> **Directive 1**
Retype the records line for line, starting at the line that contains "Where should I click to: Open" and continuing through the last line of the records.

> **Source extract**
<<<<
Skip to content

Voice Activity Detection (VAD) Demo

This example demonstrates Voice Activity Detection using PromptKit’s audio package.

  • SimpleVAD: Basic voice activity detection using RMS energy analysis
  • State Tracking: Monitor transitions between quiet/starting/speaking/stopping
  • Configurable Parameters: Tune sensitivity for different environments
  • Event Notifications: React to state changes in real-time
Terminal window
cd sdk/examples/vad-demo
go run .

This example runs with simulated audio data - no microphone required.

StateDescription
quietNo voice activity detected
startingVoice beginning (within start threshold)
speakingActive speech detected
stoppingVoice ending (within stop threshold)
params := audio.DefaultVADParams()
>>>>
> **Source data**
<<<<
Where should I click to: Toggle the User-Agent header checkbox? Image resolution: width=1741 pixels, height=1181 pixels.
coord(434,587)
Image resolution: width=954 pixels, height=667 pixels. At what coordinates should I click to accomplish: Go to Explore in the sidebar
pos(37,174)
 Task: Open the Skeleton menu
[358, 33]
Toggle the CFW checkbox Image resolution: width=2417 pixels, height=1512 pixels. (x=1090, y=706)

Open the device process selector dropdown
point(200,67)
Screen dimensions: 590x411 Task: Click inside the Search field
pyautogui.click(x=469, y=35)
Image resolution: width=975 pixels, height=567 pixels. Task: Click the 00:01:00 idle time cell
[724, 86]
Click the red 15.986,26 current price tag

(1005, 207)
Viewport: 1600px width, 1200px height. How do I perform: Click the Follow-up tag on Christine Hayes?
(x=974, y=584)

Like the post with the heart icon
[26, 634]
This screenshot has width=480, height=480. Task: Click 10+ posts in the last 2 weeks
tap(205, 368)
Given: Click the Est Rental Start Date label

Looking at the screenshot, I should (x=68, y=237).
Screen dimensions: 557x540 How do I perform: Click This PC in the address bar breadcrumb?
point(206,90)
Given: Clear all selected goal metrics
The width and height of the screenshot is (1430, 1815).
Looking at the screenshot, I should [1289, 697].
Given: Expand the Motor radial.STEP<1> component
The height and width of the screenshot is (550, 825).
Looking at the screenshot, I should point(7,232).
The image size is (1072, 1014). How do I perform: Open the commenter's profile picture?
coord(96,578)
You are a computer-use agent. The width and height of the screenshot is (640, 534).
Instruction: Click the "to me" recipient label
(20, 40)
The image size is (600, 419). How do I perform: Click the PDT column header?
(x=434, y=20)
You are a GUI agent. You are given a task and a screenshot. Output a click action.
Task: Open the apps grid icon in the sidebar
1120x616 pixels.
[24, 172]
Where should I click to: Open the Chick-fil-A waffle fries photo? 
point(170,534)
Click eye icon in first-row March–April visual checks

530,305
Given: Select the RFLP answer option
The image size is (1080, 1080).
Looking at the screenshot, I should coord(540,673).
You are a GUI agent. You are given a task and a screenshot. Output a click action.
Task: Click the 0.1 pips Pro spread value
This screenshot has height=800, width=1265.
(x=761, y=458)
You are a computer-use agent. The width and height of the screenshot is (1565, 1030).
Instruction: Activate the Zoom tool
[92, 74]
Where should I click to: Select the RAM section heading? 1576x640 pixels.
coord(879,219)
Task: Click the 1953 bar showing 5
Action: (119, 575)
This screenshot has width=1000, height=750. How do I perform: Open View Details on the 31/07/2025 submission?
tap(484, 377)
>>>>
> **Directive 2**
Echo back the entire Voice Activity Detection demo page word for word.

> **Exercise answer 1**
Where should I click to: Open the Chick-fil-A waffle fries photo? 
point(170,534)
Click eye icon in first-row March–April visual checks

530,305
Given: Select the RFLP answer option
The image size is (1080, 1080).
Looking at the screenshot, I should coord(540,673).
You are a GUI agent. You are given a task and a screenshot. Output a click action.
Task: Click the 0.1 pips Pro spread value
This screenshot has height=800, width=1265.
(x=761, y=458)
You are a computer-use agent. The width and height of the screenshot is (1565, 1030).
Instruction: Activate the Zoom tool
[92, 74]
Where should I click to: Select the RAM section heading? 1576x640 pixels.
coord(879,219)
Task: Click the 1953 bar showing 5
Action: (119, 575)
This screenshot has width=1000, height=750. How do I perform: Open View Details on the 31/07/2025 submission?
tap(484, 377)

> **Exercise answer 2**
Skip to content

Voice Activity Detection (VAD) Demo

This example demonstrates Voice Activity Detection using PromptKit’s audio package.

  • SimpleVAD: Basic voice activity detection using RMS energy analysis
  • State Tracking: Monitor transitions between quiet/starting/speaking/stopping
  • Configurable Parameters: Tune sensitivity for different environments
  • Event Notifications: React to state changes in real-time
Terminal window
cd sdk/examples/vad-demo
go run .

This example runs with simulated audio data - no microphone required.

StateDescription
quietNo voice activity detected
startingVoice beginning (within start threshold)
speakingActive speech detected
stoppingVoice ending (within stop threshold)
params := audio.DefaultVADParams()